0
votes

Hey guys i have one more question I am just not able to understand the behavior of pig

I am loading the data into pig and after some transformation storing it using PigStorage() on hdfs(/user/sga/transformeddata).

But when I load the data from /user/sga/transformeddata location and do

temp = load '/user/sga/transformeddata' using PigStorage();

gen = foreach temp generate page_type;

dump gen;

getting following error:

databytearray can not be cast to java.lang.String

but if i do

gen = foreach temp generate *;

   dump gen;

it works fine

any help is totally appreciated to understand this.

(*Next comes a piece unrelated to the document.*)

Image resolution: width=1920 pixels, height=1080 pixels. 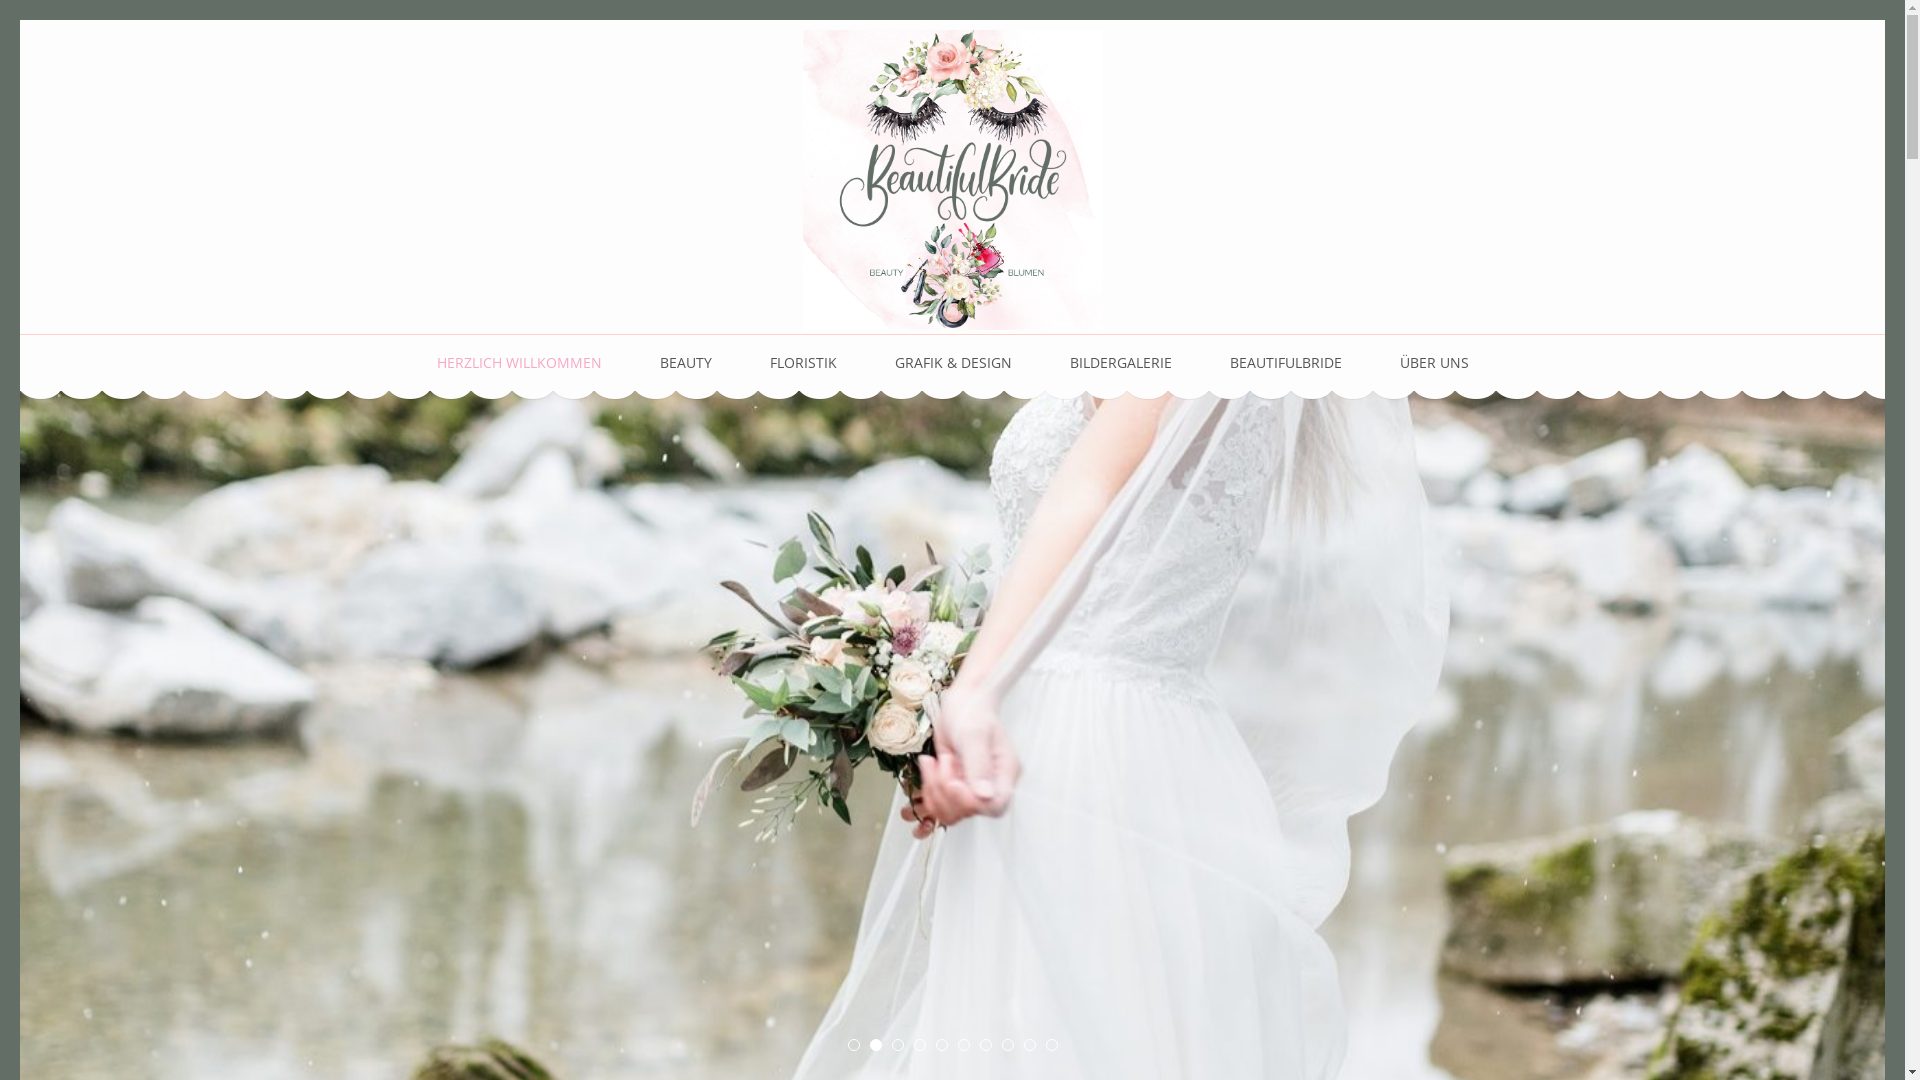 What do you see at coordinates (803, 362) in the screenshot?
I see `'FLORISTIK'` at bounding box center [803, 362]. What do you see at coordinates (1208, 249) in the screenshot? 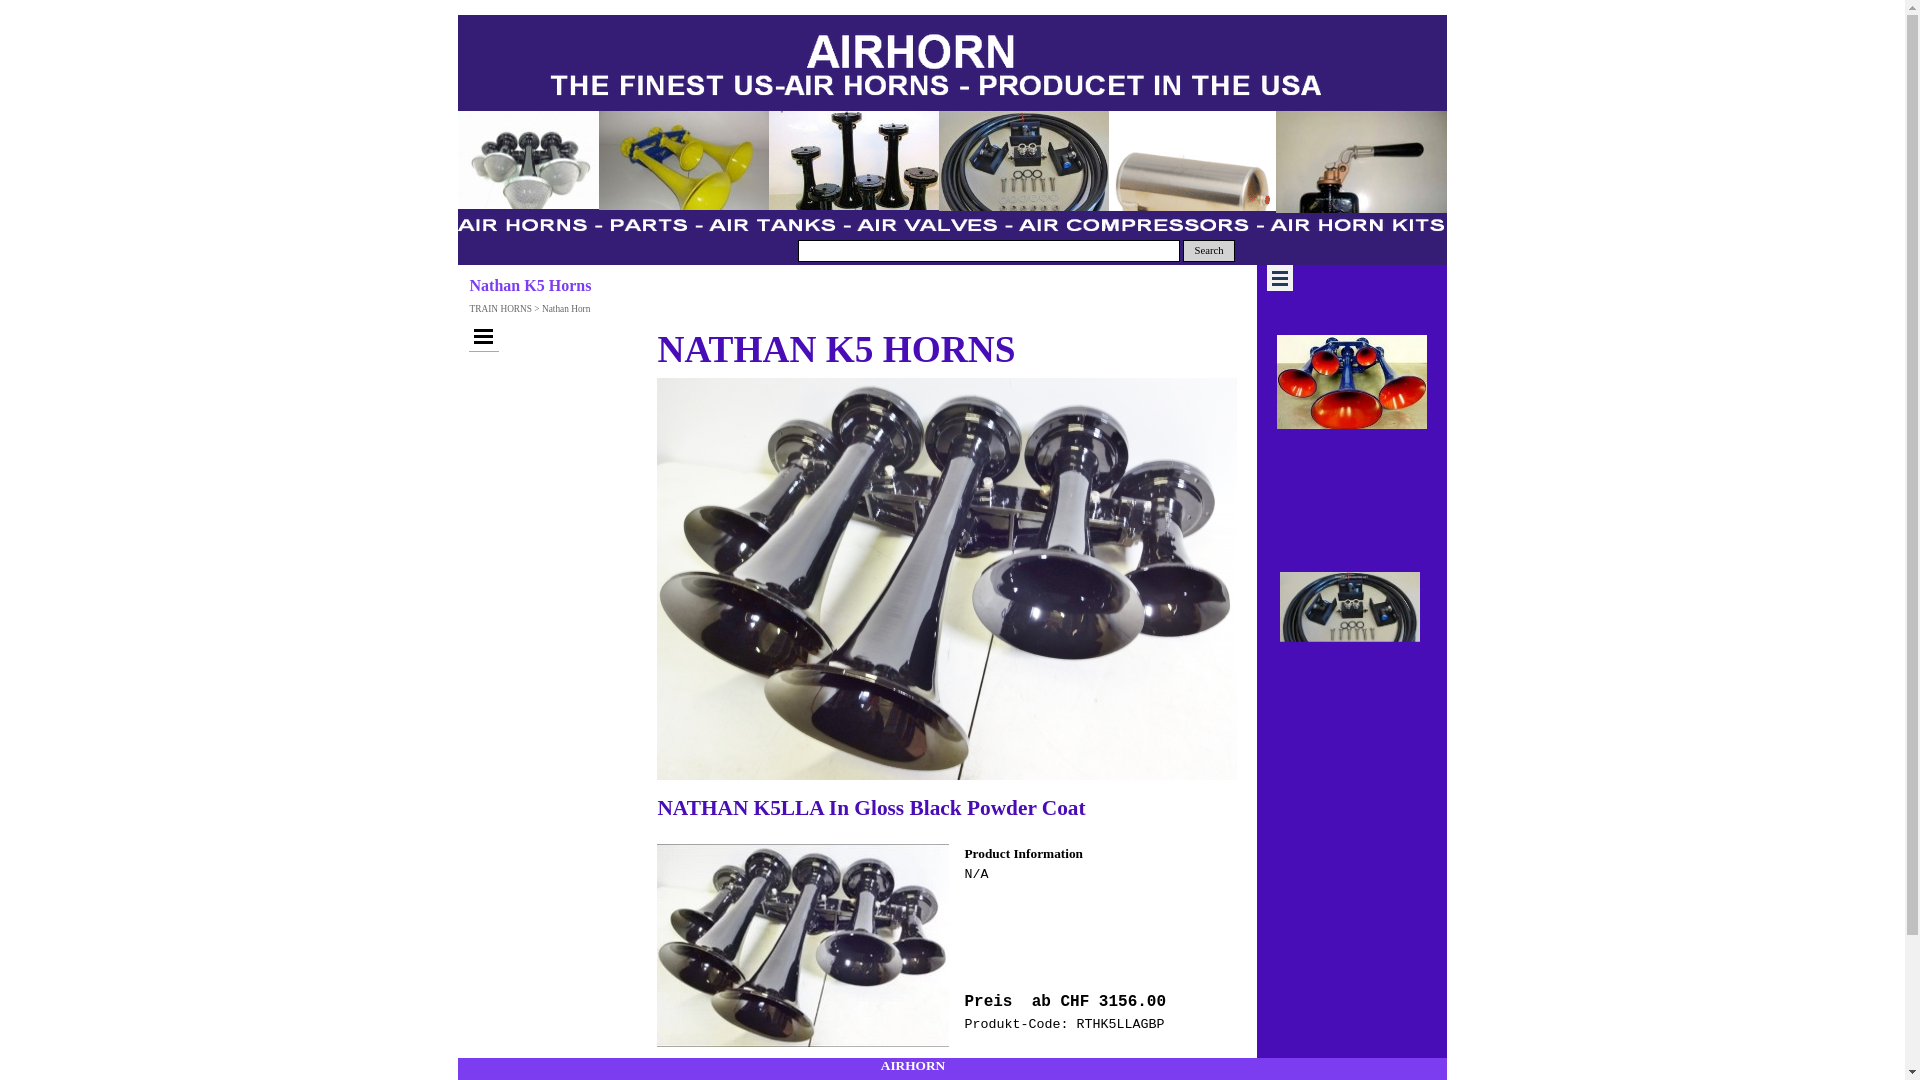
I see `'Search'` at bounding box center [1208, 249].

As required presenting the code:

STORE union_of_all_records INTO '/staged/google/data_after_denormalization' using PigStorage('\t','-schema');

union_of_all_records is an alias in pig.

now another script which will consume this data

lookup_data =
        LOAD '/staged/google/page_type_map_file/' using PigStorage() AS (page_type:chararray,page_type_classification:chararray);

load_denorm_clickstream_record =
        LOAD '/staged/google/data_after_denormalization' using PigStorage('\t','-schema');

and join on these two aliases

denorm_clickstream_record = LIMIT load_denorm_clickstream_record 100;
join_with_lookup =
    JOIN denorm_clickstream_record BY page_type LEFT OUTER, lookup_data BY page_type;

step x :    final_output =
        FOREACH join_with_lookup
                GENERATE denorm_clickstream_record::page_type as page_type;

at step x i get the above error.

1

1 Answers

1
votes

I think you have to options:

1) You have to tell Pig the schema that the data has. For example:

temp = load '/user/sga/transformeddata' using PigStorage() AS (page_type:chararray);

2) When you first store the data tell Pigstorage to store the schema information as well. PigStorage('\t', '-schema'); When you load the data as you do above, PigStorage should read the schema from the schema information.